> [Exercise prompt] Copy out the lines below that hold the word "computer".

> [Records shown]

§

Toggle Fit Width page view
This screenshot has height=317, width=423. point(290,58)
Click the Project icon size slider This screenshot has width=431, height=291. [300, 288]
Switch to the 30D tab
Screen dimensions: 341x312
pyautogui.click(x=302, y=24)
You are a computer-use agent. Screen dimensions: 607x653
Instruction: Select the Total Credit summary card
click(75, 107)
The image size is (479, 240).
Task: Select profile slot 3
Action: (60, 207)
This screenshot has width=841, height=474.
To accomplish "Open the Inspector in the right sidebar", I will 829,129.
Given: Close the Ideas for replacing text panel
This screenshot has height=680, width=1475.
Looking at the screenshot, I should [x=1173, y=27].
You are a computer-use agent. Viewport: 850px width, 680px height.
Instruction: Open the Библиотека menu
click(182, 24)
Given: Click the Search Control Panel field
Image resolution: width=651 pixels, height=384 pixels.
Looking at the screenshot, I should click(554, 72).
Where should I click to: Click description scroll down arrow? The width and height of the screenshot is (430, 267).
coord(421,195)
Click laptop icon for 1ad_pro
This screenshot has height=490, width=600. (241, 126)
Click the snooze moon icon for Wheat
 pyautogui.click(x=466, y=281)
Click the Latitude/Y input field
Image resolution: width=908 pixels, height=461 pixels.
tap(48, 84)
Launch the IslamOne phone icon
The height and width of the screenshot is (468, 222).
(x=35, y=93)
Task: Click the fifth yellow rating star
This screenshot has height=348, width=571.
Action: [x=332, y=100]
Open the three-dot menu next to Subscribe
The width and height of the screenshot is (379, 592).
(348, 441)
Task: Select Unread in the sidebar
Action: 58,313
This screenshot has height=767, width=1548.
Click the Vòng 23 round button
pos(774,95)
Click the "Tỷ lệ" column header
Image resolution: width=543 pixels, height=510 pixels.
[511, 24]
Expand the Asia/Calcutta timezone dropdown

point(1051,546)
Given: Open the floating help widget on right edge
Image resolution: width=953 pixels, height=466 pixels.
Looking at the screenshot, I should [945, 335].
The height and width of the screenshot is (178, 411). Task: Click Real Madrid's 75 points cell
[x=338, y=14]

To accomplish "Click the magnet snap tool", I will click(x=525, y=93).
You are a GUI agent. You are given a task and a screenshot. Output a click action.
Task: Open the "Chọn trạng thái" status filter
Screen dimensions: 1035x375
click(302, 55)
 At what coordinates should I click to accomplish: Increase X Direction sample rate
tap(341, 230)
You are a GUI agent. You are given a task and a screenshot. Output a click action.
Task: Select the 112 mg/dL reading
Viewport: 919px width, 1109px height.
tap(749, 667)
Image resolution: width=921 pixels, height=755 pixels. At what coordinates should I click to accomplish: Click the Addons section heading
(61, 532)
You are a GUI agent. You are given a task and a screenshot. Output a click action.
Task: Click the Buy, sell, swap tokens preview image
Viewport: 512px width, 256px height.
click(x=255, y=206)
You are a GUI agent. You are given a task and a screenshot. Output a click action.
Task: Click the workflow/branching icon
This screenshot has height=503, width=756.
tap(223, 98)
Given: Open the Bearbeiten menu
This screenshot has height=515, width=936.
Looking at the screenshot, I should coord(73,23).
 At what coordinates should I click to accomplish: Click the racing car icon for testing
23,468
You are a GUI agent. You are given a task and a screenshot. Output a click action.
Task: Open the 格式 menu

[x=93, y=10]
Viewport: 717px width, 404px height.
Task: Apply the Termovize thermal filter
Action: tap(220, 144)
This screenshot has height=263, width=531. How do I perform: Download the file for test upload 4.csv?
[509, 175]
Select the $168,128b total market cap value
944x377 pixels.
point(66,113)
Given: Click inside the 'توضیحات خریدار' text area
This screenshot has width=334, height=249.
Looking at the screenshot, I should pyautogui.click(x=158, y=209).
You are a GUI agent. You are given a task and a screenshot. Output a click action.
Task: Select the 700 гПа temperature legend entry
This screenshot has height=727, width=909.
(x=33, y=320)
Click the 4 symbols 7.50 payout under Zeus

§

> [Exercise result]
You are a computer-use agent. Screen dimensions: 607x653
You are a computer-use agent. Viewport: 850px width, 680px height.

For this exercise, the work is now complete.